Conversations at Revolution Books, NYC

November 2, 2012 | Revolution Newspaper |


Revolution Books in New York has been open since the day after Hurricane Sandy hit. Some people come to hang out, browse the books, and charge their phones (we are right on the edge of the vast no-electricity area of Southern Manhattan). Some people come to find good books to read while they can't get to work. But others want to talk about all that is happening now.

Most of these people, largely middle class including students and artists, have no idea what the people who catch hell every day are enduring in the aftermath of the hurricane. There are no stories on TV about the people in the public housing projects stranded on high floors with no services; no stories about Rikers Island (the New York City jail on a low-lying island), or the continuation of stop-and-frisk. What too many people think is happening is that the government is leading the process of bringing back normalcy. Those who watch the incessant TV news or listen to the radio are hearing that the government officials are proud of everyone for being resilient, helpful and patient. They hear that the Stock Exchange is already open, but not that the people in the public housing projects in the Lower East Side are still without basic human needs. They hear that the Marathon is going on as planned with people traveling from around the world to fill the hotels while thousands in the city have lost their homes.

A particularly passionate discussion took place with an artist who doubted that things were as bad as we said. This artist lost over 20 years of his art work in Katrina. There were two reasons he gave: one was his own recent experience in his neighborhood where many people pitched in to help the elderly travel to a suburb to stay with others. But then he spoke about the utter disregard the government had during Hurricane Katrina, an orchestrated and conscious disregard for the people which he was not seeing here on the same level. We shared snippets of the stories posted at And we talked about the nature of the system itself and that there is another whole way humanity can organize itself—we asked him if he ever thought about where his cell phone came from, how it got produced etc. Is this system driven merely by people's strong desire to have more and more money, or is it a system that is at its core built off the labor of millions?
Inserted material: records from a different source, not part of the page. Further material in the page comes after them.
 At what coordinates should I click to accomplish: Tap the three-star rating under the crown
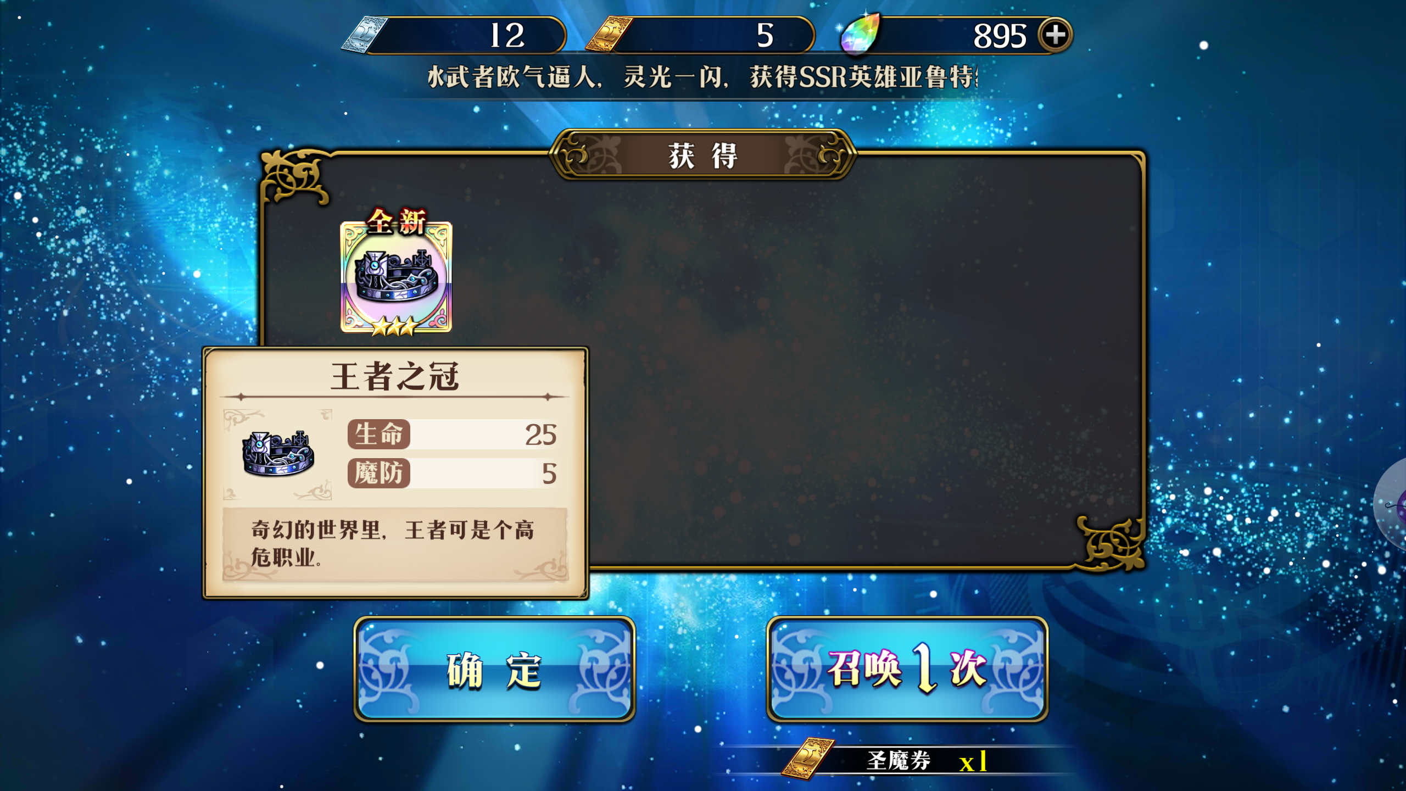point(394,327)
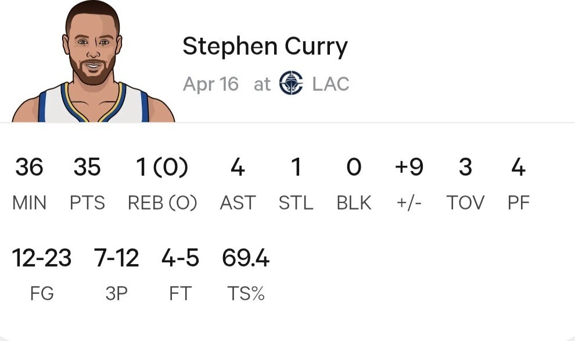Click the STL stat label
The width and height of the screenshot is (575, 341).
[x=296, y=203]
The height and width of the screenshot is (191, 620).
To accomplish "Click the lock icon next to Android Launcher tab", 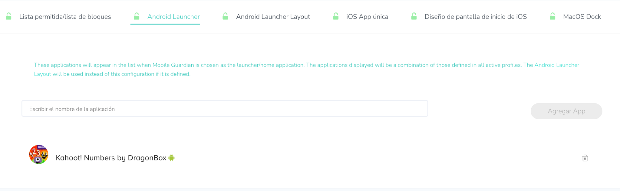I will click(x=137, y=16).
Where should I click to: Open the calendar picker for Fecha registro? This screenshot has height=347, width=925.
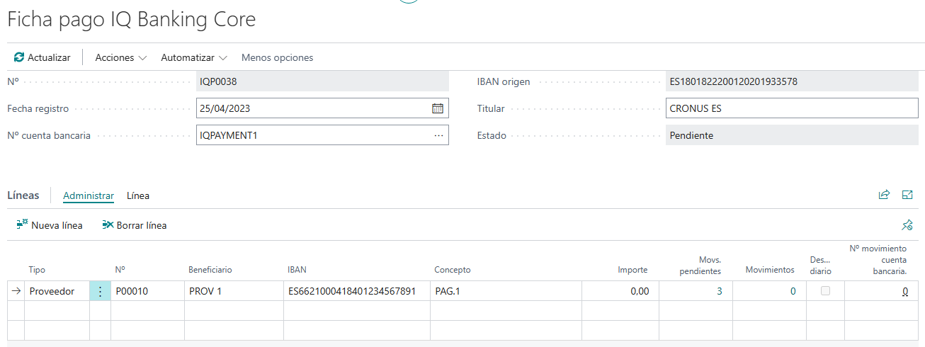click(438, 108)
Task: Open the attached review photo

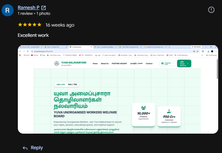Action: click(118, 89)
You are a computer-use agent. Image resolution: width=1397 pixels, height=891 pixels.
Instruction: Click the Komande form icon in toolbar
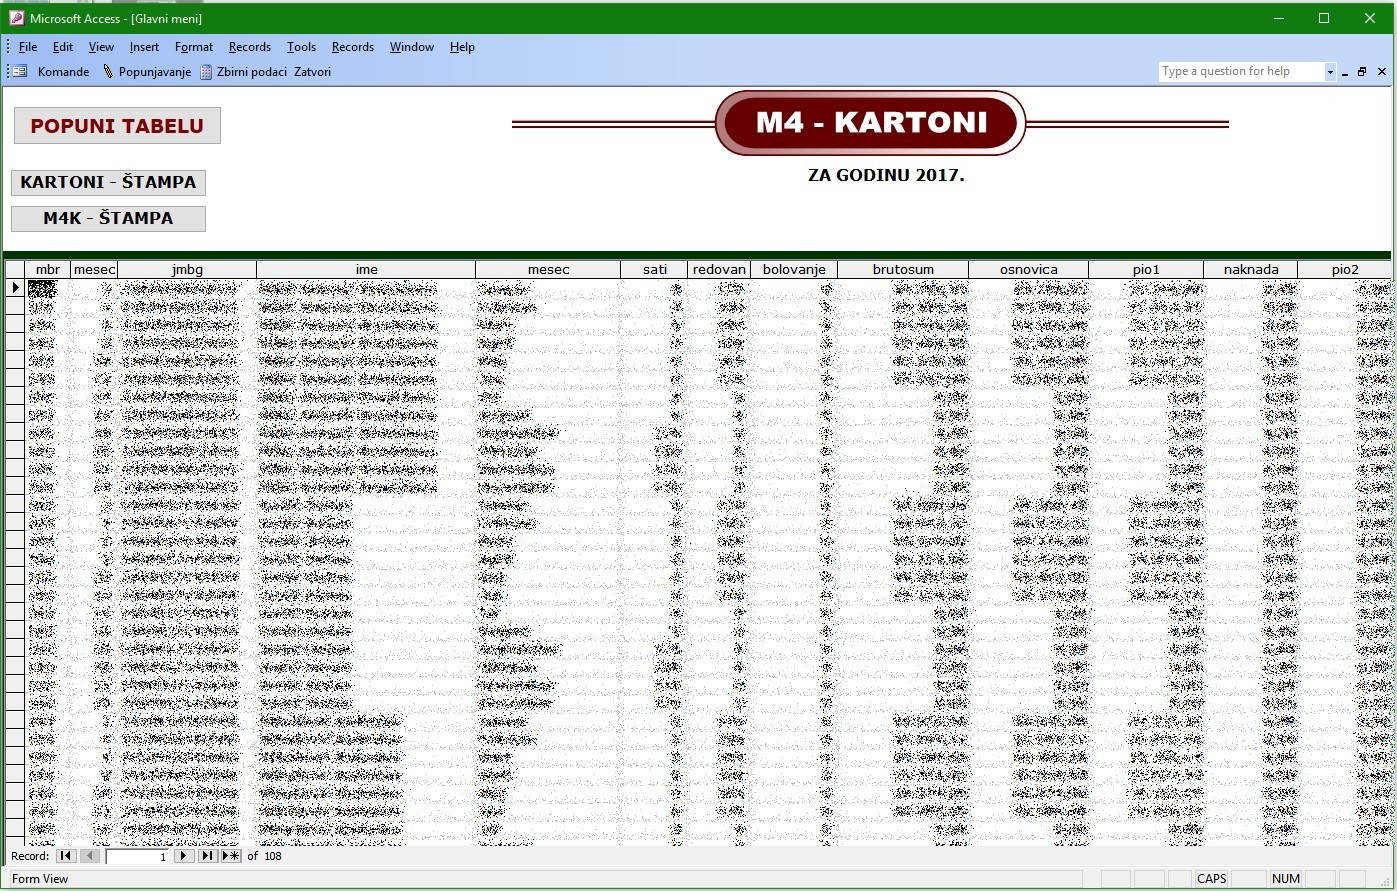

Yet another response came from the editor of a respected neighborhood newspaper who had been receiving the e-mails from Rev Books. He asked if the store could write an article describing what our teams had learned going into the hardest hit areas.

Finally, the store serves as hub for those wanting to Fight the power, and Transform the People, for Revolution. New people and veterans of the movement for revolution gather each evening to make plans for the next day—most especially organizing people to manifest against the crimes of the system.